We have found that in order to grow liquid-phase epitaxial (LPE) semi-insulating gallium–arsenide layers, chromium must be used to form deep energy levels, and the shallow donors and acceptors must be self-compensated. The shallow and deep levels appear to be dependent on impurities that arise from chemical reactions between the growth system components. The reactions can be controlled by systematic bakeouts of the arsenic-saturated gallium melt before each growth. This effect has been dramatically demonstrated in layers grown from melts baked out in the temperature range from 600 ° to 850 °C. For example, layers grown from melts baked out below and above ∠775 °C in a fused quartz–graphite–hydrogen growth system change from an n- to p-type, respectively.
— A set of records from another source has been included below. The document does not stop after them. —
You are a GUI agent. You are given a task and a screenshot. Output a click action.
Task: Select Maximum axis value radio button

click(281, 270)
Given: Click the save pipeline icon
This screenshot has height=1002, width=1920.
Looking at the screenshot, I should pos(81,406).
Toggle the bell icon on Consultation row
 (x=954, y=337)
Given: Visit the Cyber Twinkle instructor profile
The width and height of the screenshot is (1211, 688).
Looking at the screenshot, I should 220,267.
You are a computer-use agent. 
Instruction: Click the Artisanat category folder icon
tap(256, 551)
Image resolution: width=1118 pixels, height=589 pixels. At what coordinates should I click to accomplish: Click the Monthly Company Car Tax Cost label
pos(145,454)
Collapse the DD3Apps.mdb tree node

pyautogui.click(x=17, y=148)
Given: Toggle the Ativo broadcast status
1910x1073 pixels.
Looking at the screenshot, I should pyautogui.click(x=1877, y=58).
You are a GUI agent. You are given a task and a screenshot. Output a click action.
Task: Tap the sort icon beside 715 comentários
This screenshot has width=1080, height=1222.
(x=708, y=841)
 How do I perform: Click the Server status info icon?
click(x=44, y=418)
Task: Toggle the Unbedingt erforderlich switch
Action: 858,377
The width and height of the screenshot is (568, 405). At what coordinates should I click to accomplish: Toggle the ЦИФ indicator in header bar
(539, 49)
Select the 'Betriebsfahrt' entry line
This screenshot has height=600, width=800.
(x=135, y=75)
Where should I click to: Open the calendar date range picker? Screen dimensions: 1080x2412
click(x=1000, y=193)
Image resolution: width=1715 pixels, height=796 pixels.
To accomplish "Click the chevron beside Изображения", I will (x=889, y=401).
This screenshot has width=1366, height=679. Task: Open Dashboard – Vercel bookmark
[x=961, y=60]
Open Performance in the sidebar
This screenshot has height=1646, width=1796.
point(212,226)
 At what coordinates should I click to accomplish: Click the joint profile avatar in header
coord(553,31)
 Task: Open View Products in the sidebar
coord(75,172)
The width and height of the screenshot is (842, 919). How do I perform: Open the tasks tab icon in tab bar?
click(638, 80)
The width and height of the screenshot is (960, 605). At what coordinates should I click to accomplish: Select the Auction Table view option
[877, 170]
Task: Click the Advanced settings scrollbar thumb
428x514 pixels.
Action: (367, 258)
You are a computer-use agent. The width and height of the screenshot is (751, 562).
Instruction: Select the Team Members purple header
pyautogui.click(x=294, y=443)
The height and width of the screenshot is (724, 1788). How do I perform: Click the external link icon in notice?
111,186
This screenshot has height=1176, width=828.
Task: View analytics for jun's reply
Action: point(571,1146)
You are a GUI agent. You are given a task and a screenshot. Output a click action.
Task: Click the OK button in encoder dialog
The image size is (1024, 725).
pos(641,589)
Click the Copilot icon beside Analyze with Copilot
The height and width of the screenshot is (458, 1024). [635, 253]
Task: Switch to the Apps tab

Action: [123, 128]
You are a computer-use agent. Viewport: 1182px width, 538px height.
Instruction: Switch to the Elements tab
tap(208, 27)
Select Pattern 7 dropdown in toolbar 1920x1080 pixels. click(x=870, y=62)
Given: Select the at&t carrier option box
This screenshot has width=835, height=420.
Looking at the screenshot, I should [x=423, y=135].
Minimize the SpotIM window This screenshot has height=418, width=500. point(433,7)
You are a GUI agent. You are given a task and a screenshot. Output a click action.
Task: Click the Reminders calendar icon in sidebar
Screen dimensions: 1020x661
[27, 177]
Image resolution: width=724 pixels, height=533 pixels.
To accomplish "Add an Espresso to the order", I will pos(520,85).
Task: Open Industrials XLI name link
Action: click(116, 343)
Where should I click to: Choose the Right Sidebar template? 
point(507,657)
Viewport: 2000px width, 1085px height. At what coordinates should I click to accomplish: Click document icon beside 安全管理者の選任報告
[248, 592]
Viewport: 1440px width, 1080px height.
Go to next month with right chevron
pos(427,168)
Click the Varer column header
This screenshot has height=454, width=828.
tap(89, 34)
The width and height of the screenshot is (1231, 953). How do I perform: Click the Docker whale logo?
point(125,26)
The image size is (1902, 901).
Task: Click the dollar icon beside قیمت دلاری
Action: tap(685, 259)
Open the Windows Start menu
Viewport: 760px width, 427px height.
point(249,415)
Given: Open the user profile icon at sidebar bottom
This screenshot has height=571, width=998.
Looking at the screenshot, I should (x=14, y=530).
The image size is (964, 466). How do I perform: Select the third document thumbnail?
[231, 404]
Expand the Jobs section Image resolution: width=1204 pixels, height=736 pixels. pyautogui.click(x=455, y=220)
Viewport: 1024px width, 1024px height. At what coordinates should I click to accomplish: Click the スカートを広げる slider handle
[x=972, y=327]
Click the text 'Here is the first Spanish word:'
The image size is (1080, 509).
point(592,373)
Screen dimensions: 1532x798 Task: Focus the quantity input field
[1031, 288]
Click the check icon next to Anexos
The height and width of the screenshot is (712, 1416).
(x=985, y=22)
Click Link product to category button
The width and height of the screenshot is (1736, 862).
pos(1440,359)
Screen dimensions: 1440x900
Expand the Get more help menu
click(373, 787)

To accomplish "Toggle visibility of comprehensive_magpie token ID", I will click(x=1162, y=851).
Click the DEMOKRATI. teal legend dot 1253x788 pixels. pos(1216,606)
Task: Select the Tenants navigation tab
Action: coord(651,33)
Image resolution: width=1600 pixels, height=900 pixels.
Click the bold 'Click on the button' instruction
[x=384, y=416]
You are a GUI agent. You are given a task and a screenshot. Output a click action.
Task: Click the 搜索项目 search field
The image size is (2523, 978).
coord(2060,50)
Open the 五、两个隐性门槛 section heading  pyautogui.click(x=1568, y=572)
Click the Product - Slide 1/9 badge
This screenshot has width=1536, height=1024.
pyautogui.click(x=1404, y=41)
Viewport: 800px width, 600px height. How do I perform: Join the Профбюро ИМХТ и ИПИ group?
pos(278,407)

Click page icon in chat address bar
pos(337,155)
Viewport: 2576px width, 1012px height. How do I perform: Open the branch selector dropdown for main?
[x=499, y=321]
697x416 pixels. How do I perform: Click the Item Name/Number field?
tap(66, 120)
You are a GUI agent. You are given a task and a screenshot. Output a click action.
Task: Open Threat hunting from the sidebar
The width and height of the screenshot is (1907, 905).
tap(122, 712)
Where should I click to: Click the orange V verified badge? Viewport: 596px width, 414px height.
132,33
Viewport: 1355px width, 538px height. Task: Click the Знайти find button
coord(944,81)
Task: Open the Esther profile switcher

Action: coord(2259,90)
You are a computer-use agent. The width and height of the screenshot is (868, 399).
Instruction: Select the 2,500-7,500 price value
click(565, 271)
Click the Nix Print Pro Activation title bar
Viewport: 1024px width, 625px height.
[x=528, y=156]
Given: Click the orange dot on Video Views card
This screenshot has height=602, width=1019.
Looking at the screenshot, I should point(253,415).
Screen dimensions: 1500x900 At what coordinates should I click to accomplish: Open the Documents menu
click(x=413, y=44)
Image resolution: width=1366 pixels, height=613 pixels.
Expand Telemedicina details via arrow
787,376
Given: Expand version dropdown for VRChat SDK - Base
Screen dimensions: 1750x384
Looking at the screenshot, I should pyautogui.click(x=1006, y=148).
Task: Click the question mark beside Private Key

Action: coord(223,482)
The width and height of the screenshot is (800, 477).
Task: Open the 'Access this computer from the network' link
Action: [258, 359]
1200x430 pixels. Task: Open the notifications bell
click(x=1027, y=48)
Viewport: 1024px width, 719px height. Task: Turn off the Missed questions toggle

The bakeout transition temperature is essentially independent of the growth temperature and the Cr concentration. The resistivity in layers grown from undoped melts increases smoothly through the transition range. However, the resistivity reaches a peak of ∠300 Ω-cm in layers grown from Cr-doped melts baked out at the transition temperature. Electrical and mass spectrographic measurements on layers grown from undoped and Cr-doped melts indicate that electrical and chemical compensation occurs between impurities in the melt and in the layer. Photoluminescence measurements at 77 °K show 1.3 and 0.8 eV emission bands for n- and p-type layers grown from Cr-doped melts, respectively. In the high-resistivity layers, many unidentified deep levels are observed from 0.6 to 1.2 eV that parallel levels found in a Cr-doped, semi-insulating GaAs substrate.